• [Quoted passage]
--- START ---
Amristar itself is a pleasant city, the old town a warren of winding streets hiding all manner of craftsmen, tradesmen and vendors. Round the corner from Tourist Guesthouse
(an easy walk from the bus or train stations; listed by LP
, but still offering decent, reasonably-priced rooms – 400rps with bathroom) is a local legend of a tea house (unnamed); this is only open until lunchtime and has usually sold out of its excellent snacks (samosas, kachori - a round samosa-like pastry, and toast swimming in butter) well before then with clientele spilling out onto the street from 5.30 a.m. Another Amristar notable is the famous fried fish (presumably carp). Not surprisingly this is far cheaper from road-side stalls where it is still fresh and delicious.
With ten days remaining before our flights back to the UK we had just enough time to make a bee-line to Bhilwara in Rajesthan and visit our friend Ashok whom
we’d met some months before on our way to Kolkata. Luck was with us as there were five remaining berths on the train to Ajmer. The next day we were greeted by Ashok at Bhilwara bus station and were soon at his home and meeting his delightful family: Pinky his wife and Chinu and Monu, his sons. Although we had planned on staying for just one or two nights they would not hear of it and before we knew it the best part of a week had passed in their delightful company. We visited local temples, waterfalls and swimming holes, met the other members of the extended family, played cricket, frisbee and cards, took day trips including one to Bundi where we were reunited with Krishna the master chai-wallah, ate splendidly at the hands of Pinky, and tears were shed all-round when we really did have to leave. Their hospitality and generosity were beyond words. We really do have family now in India and cannot wait to host them back in Britain.
--- END ---
• [Supplied material]
--- START ---
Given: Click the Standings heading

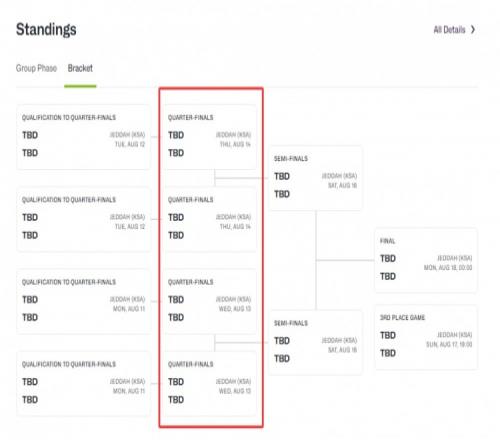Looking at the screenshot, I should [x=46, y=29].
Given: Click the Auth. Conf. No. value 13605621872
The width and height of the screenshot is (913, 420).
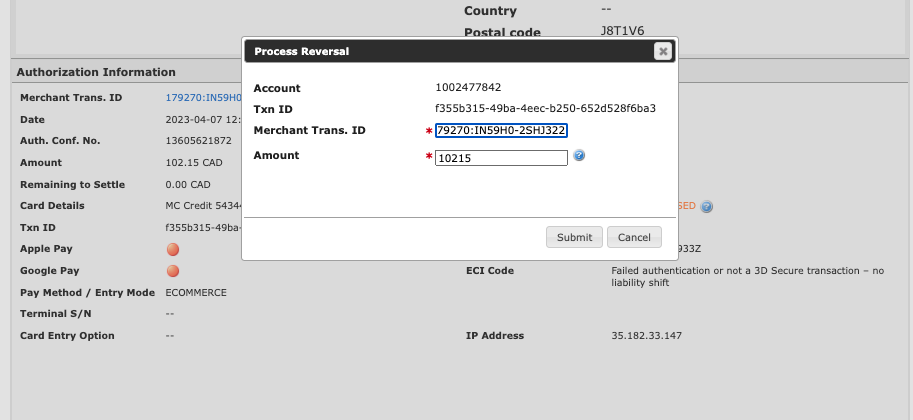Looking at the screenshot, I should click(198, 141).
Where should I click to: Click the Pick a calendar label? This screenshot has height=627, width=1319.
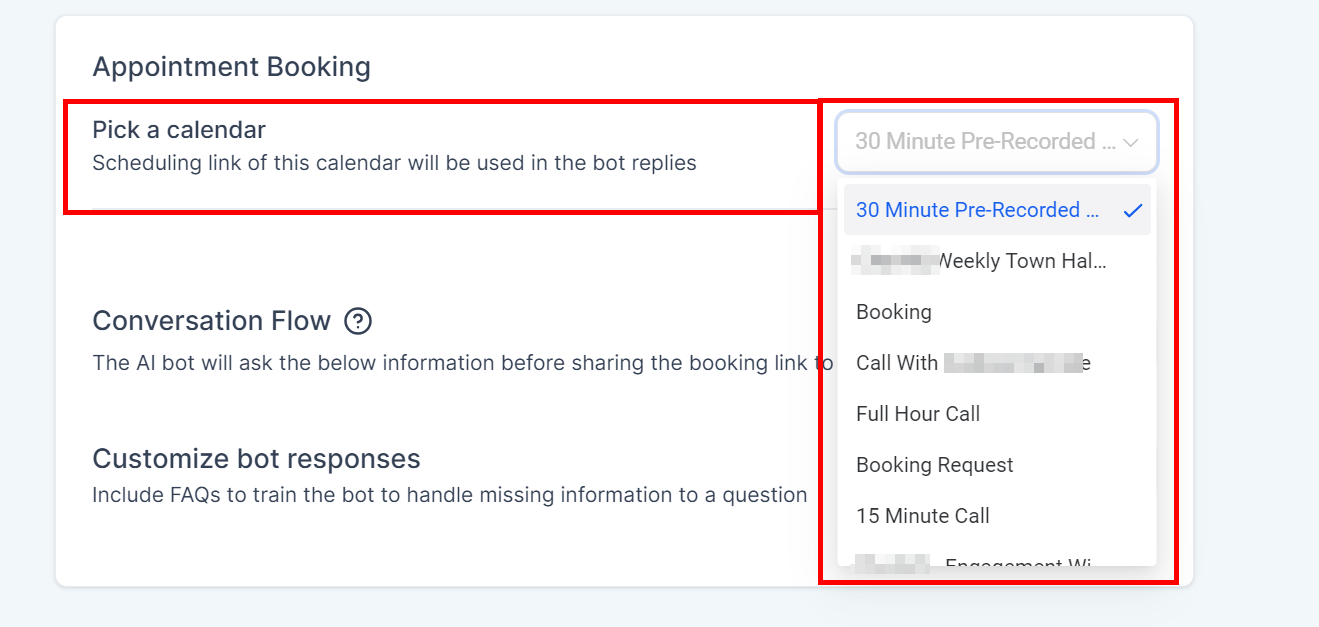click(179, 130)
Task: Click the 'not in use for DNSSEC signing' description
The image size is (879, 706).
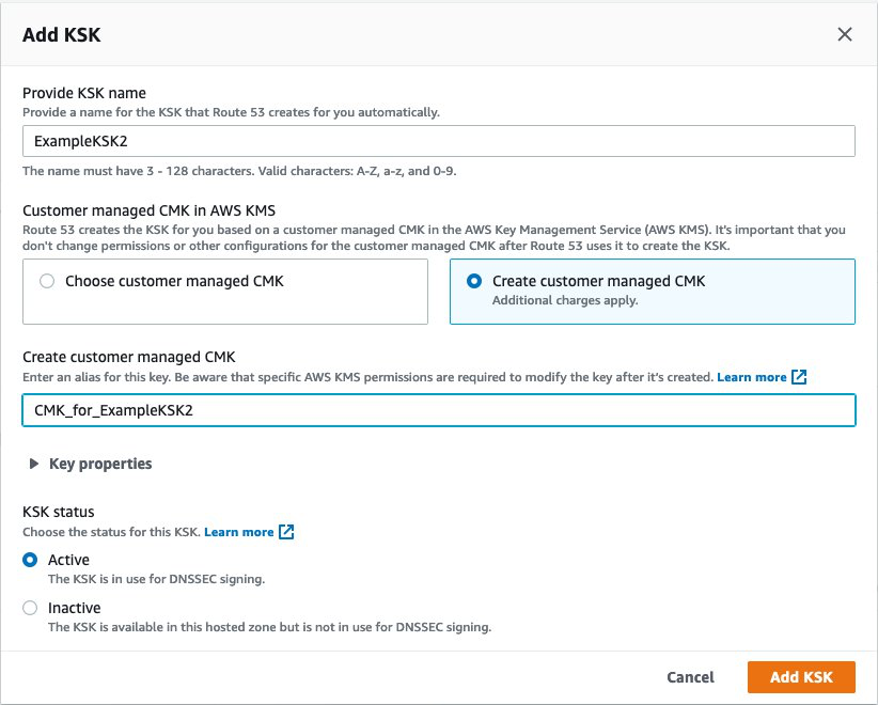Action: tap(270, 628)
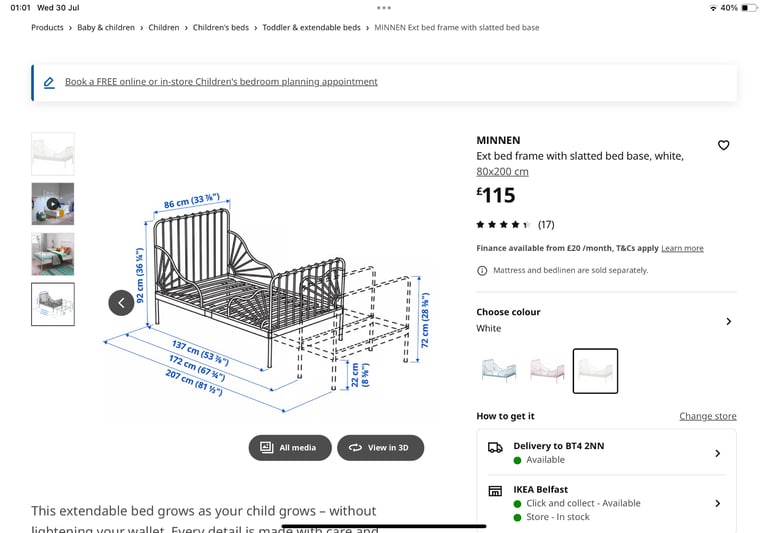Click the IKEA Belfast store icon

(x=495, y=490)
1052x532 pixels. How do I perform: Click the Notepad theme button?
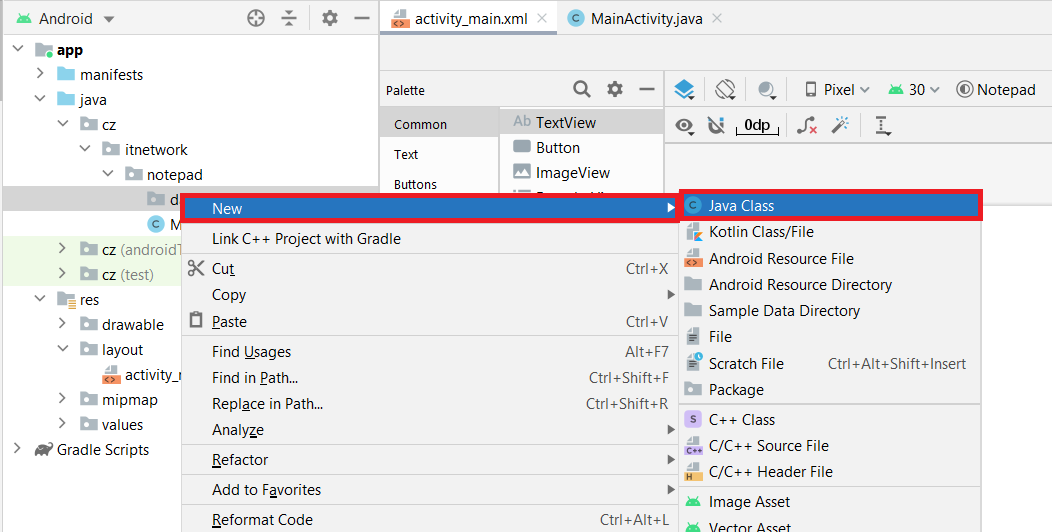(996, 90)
--- END ---
--- START ---
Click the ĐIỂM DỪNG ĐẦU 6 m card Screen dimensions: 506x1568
--- END ---
--- START ---
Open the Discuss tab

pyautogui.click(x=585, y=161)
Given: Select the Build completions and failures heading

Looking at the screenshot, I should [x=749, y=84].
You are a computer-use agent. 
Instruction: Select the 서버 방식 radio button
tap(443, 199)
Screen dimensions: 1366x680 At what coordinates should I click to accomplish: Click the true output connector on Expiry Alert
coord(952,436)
--- END ---
• [Check your understanding]
a. Please rewrite the Amristar travel account from the words "Amristar itself is" through "fresh and delicious.", replacing "tea house" with "chai shop".
b. Write the next part of the travel account about Amristar and Bhilwara, starting after its final sentence.

• [Expected outputs]
a.
Amristar itself is a pleasant city, the old town a warren of winding streets hiding all manner of craftsmen, tradesmen and vendors. Round the corner from Tourist Guesthouse
(an easy walk from the bus or train stations; listed by LP
, but still offering decent, reasonably-priced rooms – 400rps with bathroom) is a local legend of a chai shop (unnamed); this is only open until lunchtime and has usually sold out of its excellent snacks (samosas, kachori - a round samosa-like pastry, and toast swimming in butter) well before then with clientele spilling out onto the street from 5.30 a.m. Another Amristar notable is the famous fried fish (presumably carp). Not surprisingly this is far cheaper from road-side stalls where it is still fresh and delicious.

b.
On our return to Delhi we finally caught up with monsoon and Main Bazaar in Parah Ganj was regularly transformed into a muddy stream with local ragamuffin
children enjoying street showers under the water cascading down from overflow pipes.
And then we were aboard good old Aeroflot. It seems that they have a new fleet of airplanes and both those we had the pleasure of flying on had functioning seat belts and carpets (presumably hiding seat fastenings firmly bolted to the fuselage) – how things have changed in 25 years. On the down side (unlike our last experience where our intended induction to the mile-high-club was thwarted by being presented with a 2-litre bottle of wine) – and I’m tempted to say, peevishly-shoddily – they were dry flights.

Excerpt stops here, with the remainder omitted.